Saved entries
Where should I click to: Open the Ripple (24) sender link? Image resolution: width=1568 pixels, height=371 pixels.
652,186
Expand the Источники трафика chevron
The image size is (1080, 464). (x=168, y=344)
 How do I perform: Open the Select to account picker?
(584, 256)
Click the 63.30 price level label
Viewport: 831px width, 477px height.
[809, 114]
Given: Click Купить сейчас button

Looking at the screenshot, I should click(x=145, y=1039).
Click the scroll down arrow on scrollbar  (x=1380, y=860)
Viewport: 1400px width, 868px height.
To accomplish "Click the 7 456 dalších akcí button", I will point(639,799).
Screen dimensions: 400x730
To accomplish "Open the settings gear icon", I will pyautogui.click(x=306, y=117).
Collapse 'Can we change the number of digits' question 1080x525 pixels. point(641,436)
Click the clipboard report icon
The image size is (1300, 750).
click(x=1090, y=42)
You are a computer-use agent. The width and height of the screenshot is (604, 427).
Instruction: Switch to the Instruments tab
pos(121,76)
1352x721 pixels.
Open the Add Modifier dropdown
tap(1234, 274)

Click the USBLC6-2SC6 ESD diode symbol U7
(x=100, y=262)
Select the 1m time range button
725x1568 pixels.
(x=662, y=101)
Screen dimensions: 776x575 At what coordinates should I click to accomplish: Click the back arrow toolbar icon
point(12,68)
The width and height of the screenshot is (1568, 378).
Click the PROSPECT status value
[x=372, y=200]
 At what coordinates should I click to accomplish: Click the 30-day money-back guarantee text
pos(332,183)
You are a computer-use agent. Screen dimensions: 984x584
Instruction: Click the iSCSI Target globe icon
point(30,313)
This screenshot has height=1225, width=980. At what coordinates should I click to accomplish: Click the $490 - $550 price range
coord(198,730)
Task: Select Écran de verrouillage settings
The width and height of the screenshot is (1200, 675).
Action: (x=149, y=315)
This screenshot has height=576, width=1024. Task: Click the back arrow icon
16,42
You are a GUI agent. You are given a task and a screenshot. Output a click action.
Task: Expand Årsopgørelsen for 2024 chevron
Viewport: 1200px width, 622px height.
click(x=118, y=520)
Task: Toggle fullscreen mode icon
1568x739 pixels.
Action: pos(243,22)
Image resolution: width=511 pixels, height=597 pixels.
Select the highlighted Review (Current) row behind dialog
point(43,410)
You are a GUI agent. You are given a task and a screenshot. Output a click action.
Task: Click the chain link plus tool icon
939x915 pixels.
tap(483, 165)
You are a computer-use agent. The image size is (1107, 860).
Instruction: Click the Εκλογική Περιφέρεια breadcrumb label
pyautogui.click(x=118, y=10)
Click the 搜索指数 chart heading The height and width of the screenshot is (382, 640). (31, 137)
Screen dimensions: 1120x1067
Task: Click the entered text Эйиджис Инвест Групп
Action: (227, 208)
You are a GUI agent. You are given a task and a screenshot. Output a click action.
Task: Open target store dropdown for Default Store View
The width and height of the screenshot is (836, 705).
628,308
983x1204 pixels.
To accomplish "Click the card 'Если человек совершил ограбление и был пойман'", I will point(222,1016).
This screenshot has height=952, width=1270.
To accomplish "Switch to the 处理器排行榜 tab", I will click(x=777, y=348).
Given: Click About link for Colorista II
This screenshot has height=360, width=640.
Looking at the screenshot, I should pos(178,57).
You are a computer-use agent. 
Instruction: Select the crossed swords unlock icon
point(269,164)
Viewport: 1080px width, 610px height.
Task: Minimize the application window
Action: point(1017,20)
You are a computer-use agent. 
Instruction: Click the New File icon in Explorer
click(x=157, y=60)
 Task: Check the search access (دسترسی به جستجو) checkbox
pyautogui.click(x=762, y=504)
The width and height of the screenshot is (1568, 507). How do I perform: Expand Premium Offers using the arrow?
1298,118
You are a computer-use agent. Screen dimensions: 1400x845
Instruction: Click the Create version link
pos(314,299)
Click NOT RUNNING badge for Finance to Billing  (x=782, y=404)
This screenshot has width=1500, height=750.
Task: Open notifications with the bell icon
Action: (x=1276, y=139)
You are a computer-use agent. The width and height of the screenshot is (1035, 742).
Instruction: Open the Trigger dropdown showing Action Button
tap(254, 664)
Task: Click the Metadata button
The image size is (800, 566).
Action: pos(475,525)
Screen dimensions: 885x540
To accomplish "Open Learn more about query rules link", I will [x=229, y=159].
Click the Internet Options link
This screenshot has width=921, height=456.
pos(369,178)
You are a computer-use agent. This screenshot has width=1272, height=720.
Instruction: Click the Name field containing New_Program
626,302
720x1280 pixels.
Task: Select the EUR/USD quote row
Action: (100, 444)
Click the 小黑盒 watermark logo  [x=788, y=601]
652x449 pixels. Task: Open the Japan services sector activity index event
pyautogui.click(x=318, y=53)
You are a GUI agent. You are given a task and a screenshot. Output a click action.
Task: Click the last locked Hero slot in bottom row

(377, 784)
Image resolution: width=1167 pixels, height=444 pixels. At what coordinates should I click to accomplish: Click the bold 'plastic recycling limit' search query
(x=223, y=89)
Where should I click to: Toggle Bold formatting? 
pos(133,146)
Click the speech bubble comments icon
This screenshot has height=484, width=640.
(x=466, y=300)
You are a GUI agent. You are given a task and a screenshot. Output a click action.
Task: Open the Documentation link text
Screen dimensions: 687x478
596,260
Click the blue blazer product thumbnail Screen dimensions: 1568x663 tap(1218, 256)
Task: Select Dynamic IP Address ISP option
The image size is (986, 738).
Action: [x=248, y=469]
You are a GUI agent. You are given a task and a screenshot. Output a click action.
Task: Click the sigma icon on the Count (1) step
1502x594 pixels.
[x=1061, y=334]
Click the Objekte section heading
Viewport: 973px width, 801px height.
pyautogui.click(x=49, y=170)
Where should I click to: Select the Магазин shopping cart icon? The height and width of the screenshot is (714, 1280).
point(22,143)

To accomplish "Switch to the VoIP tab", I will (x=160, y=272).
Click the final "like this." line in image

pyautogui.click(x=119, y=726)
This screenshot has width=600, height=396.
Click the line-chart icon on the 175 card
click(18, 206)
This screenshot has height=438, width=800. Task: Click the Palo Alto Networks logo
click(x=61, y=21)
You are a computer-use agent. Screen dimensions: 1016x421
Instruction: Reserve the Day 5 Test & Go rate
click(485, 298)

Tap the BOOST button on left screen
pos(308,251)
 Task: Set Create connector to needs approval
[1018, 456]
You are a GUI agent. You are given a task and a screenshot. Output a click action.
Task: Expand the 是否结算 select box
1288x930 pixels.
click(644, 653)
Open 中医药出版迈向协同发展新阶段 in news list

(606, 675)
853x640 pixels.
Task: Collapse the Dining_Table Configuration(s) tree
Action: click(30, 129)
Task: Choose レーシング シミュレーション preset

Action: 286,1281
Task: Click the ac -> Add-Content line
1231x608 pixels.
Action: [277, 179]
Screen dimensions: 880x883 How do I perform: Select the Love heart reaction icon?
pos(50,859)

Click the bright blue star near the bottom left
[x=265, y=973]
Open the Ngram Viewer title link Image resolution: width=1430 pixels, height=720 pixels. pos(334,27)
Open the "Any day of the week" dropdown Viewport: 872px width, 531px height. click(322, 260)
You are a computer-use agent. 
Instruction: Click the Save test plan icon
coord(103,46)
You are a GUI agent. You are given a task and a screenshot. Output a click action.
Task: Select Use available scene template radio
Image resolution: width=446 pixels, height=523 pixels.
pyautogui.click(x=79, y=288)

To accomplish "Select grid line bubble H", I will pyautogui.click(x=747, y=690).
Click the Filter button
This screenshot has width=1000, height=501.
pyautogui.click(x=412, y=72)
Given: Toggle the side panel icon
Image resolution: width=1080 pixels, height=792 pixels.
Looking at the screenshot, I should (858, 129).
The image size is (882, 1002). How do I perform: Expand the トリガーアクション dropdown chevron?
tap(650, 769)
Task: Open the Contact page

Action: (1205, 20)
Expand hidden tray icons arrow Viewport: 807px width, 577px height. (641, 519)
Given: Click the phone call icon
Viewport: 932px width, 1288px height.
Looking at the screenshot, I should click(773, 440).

• The problem: Please copy out each line of the data in which the word "computer" occurs.

• Exercise output:
You are a computer-use agent. The width and height of the screenshot is (604, 427).
You are a computer-use agent. Screen dimensions: 984x584
You are a computer-use agent. The image size is (1107, 860).
You are a computer-use agent. 
You are a computer-use agent. 
You are a computer-use agent. Screen dimensions: 1400x845
You are a computer-use agent. The width and height of the screenshot is (1035, 742).
You are a computer-use agent. This screenshot has width=1272, height=720.
You are a computer-use agent. Screen dimensions: 1016x421
You are a computer-use agent. 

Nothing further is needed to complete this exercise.